(EXERCISE GOAL):
Copy each entry as written.

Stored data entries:
^^^^

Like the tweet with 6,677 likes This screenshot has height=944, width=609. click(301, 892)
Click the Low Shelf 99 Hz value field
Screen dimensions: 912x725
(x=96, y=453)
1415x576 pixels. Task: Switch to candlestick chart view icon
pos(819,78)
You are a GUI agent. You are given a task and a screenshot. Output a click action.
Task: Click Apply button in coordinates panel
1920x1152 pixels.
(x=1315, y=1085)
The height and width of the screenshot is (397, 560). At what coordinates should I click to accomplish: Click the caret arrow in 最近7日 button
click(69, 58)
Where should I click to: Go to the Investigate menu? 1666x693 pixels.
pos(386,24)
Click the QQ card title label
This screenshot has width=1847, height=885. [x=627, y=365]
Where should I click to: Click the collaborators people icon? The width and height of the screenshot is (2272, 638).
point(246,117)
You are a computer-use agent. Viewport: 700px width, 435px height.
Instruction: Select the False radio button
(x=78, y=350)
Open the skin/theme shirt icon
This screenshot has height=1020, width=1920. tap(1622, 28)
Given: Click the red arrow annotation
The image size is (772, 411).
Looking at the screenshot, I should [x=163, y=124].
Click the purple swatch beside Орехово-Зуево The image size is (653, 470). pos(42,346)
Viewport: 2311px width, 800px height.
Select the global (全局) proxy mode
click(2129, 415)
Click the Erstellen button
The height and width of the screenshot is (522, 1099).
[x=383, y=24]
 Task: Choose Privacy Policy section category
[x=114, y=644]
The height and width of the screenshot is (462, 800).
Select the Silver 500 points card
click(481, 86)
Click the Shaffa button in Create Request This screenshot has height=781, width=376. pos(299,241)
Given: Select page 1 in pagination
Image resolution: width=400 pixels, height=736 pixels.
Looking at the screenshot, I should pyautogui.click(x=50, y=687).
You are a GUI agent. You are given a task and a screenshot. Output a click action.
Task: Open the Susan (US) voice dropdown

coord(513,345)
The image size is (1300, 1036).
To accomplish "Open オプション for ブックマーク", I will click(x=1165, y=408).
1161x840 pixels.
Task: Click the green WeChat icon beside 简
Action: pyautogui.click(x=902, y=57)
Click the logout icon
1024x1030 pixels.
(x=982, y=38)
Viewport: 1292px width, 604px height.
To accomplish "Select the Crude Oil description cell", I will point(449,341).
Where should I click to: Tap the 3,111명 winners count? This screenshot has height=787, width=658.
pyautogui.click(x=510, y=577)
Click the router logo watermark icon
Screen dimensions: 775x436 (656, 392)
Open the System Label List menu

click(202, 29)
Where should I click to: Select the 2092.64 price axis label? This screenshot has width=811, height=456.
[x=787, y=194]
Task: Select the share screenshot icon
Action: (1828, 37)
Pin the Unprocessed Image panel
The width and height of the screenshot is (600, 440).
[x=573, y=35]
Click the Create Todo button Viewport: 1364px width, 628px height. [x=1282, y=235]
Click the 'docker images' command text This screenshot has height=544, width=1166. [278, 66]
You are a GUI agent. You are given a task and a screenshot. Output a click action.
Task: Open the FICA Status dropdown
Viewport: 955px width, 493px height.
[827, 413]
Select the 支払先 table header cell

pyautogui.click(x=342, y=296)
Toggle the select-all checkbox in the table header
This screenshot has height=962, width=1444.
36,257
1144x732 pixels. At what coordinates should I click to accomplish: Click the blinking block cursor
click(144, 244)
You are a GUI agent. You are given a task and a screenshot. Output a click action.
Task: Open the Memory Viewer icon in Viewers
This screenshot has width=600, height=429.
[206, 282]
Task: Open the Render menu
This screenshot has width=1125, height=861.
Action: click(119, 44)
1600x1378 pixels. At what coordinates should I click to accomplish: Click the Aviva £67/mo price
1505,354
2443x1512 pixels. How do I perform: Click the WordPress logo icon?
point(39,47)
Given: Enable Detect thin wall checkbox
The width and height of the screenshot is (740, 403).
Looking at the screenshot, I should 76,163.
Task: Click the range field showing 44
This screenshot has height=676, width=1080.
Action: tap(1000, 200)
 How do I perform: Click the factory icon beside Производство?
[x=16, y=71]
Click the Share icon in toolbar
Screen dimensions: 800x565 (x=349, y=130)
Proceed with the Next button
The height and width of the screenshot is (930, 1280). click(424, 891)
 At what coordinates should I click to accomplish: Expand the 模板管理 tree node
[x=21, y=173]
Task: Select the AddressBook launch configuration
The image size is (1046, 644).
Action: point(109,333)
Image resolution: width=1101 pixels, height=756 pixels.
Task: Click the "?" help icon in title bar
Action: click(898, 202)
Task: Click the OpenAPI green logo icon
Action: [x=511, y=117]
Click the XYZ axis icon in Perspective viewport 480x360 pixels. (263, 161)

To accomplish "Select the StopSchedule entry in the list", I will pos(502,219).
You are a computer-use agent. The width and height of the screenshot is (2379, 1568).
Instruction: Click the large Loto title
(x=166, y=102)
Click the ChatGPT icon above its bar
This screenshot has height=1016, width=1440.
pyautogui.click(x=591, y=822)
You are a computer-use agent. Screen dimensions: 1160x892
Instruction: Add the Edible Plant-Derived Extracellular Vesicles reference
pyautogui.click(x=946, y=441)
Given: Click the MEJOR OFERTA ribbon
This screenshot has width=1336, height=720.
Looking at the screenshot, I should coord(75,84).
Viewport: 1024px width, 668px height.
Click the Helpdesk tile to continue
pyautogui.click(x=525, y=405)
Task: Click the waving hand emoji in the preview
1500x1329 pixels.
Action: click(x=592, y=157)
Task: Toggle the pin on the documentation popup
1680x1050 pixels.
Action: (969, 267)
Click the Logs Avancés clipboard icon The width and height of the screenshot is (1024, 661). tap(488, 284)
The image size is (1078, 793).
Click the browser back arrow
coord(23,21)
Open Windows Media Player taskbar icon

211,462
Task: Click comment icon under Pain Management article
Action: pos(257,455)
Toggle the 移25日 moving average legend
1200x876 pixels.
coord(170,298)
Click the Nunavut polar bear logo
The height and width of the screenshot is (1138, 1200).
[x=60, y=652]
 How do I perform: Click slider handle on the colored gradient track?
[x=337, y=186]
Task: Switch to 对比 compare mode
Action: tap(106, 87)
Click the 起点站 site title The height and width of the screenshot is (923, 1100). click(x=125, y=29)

^^^^

(WRITTEN SOLUTION):
Like the tweet with 6,677 likes This screenshot has height=944, width=609. click(301, 892)
Click the Low Shelf 99 Hz value field
Screen dimensions: 912x725
(x=96, y=453)
1415x576 pixels. Task: Switch to candlestick chart view icon
pos(819,78)
You are a GUI agent. You are given a task and a screenshot. Output a click action.
Task: Click Apply button in coordinates panel
1920x1152 pixels.
(x=1315, y=1085)
The height and width of the screenshot is (397, 560). At what coordinates should I click to accomplish: Click the caret arrow in 最近7日 button
click(69, 58)
Where should I click to: Go to the Investigate menu? 1666x693 pixels.
pos(386,24)
Click the QQ card title label
This screenshot has width=1847, height=885. [x=627, y=365]
Where should I click to: Click the collaborators people icon? The width and height of the screenshot is (2272, 638).
point(246,117)
You are a computer-use agent. Viewport: 700px width, 435px height.
Instruction: Select the False radio button
(x=78, y=350)
Open the skin/theme shirt icon
This screenshot has height=1020, width=1920. tap(1622, 28)
Given: Click the red arrow annotation
The image size is (772, 411).
Looking at the screenshot, I should [x=163, y=124].
Click the purple swatch beside Орехово-Зуево The image size is (653, 470). pos(42,346)
Viewport: 2311px width, 800px height.
Select the global (全局) proxy mode
click(2129, 415)
Click the Erstellen button
The height and width of the screenshot is (522, 1099).
[x=383, y=24]
 Task: Choose Privacy Policy section category
[x=114, y=644]
The height and width of the screenshot is (462, 800).
Select the Silver 500 points card
click(481, 86)
Click the Shaffa button in Create Request This screenshot has height=781, width=376. pos(299,241)
Given: Select page 1 in pagination
Image resolution: width=400 pixels, height=736 pixels.
Looking at the screenshot, I should pyautogui.click(x=50, y=687).
You are a GUI agent. You are given a task and a screenshot. Output a click action.
Task: Open the Susan (US) voice dropdown

coord(513,345)
The image size is (1300, 1036).
To accomplish "Open オプション for ブックマーク", I will click(x=1165, y=408).
1161x840 pixels.
Task: Click the green WeChat icon beside 简
Action: pyautogui.click(x=902, y=57)
Click the logout icon
1024x1030 pixels.
(x=982, y=38)
Viewport: 1292px width, 604px height.
To accomplish "Select the Crude Oil description cell", I will point(449,341).
Where should I click to: Tap the 3,111명 winners count? This screenshot has height=787, width=658.
pyautogui.click(x=510, y=577)
Click the router logo watermark icon
Screen dimensions: 775x436 (656, 392)
Open the System Label List menu

click(202, 29)
Where should I click to: Select the 2092.64 price axis label? This screenshot has width=811, height=456.
[x=787, y=194]
Task: Select the share screenshot icon
Action: (1828, 37)
Pin the Unprocessed Image panel
The width and height of the screenshot is (600, 440).
[x=573, y=35]
Click the Create Todo button Viewport: 1364px width, 628px height. [x=1282, y=235]
Click the 'docker images' command text This screenshot has height=544, width=1166. [278, 66]
You are a GUI agent. You are given a task and a screenshot. Output a click action.
Task: Open the FICA Status dropdown
Viewport: 955px width, 493px height.
[827, 413]
Select the 支払先 table header cell

pyautogui.click(x=342, y=296)
Toggle the select-all checkbox in the table header
This screenshot has height=962, width=1444.
36,257
1144x732 pixels. At what coordinates should I click to accomplish: Click the blinking block cursor
click(144, 244)
You are a GUI agent. You are given a task and a screenshot. Output a click action.
Task: Open the Memory Viewer icon in Viewers
This screenshot has width=600, height=429.
[206, 282]
Task: Open the Render menu
This screenshot has width=1125, height=861.
Action: click(119, 44)
1600x1378 pixels. At what coordinates should I click to accomplish: Click the Aviva £67/mo price
1505,354
2443x1512 pixels. How do I perform: Click the WordPress logo icon?
point(39,47)
Given: Enable Detect thin wall checkbox
The width and height of the screenshot is (740, 403).
Looking at the screenshot, I should 76,163.
Task: Click the range field showing 44
This screenshot has height=676, width=1080.
Action: tap(1000, 200)
 How do I perform: Click the factory icon beside Производство?
[x=16, y=71]
Click the Share icon in toolbar
Screen dimensions: 800x565 (x=349, y=130)
Proceed with the Next button
The height and width of the screenshot is (930, 1280). click(424, 891)
 At what coordinates should I click to accomplish: Expand the 模板管理 tree node
[x=21, y=173]
Task: Select the AddressBook launch configuration
The image size is (1046, 644).
Action: point(109,333)
Image resolution: width=1101 pixels, height=756 pixels.
Task: Click the "?" help icon in title bar
Action: click(898, 202)
Task: Click the OpenAPI green logo icon
Action: [x=511, y=117]
Click the XYZ axis icon in Perspective viewport 480x360 pixels. (263, 161)

To accomplish "Select the StopSchedule entry in the list", I will pos(502,219).
You are a computer-use agent. The width and height of the screenshot is (2379, 1568).
Instruction: Click the large Loto title
(x=166, y=102)
Click the ChatGPT icon above its bar
This screenshot has height=1016, width=1440.
pyautogui.click(x=591, y=822)
You are a computer-use agent. Screen dimensions: 1160x892
Instruction: Add the Edible Plant-Derived Extracellular Vesicles reference
pyautogui.click(x=946, y=441)
Given: Click the MEJOR OFERTA ribbon
This screenshot has width=1336, height=720.
Looking at the screenshot, I should coord(75,84).
Viewport: 1024px width, 668px height.
Click the Helpdesk tile to continue
pyautogui.click(x=525, y=405)
Task: Click the waving hand emoji in the preview
1500x1329 pixels.
Action: click(x=592, y=157)
Task: Toggle the pin on the documentation popup
1680x1050 pixels.
Action: (969, 267)
Click the Logs Avancés clipboard icon The width and height of the screenshot is (1024, 661). tap(488, 284)
The image size is (1078, 793).
Click the browser back arrow
coord(23,21)
Open Windows Media Player taskbar icon

211,462
Task: Click comment icon under Pain Management article
Action: pos(257,455)
Toggle the 移25日 moving average legend
1200x876 pixels.
coord(170,298)
Click the Nunavut polar bear logo
The height and width of the screenshot is (1138, 1200).
[x=60, y=652]
 How do I perform: Click slider handle on the colored gradient track?
[x=337, y=186]
Task: Switch to 对比 compare mode
Action: tap(106, 87)
Click the 起点站 site title The height and width of the screenshot is (923, 1100). click(x=125, y=29)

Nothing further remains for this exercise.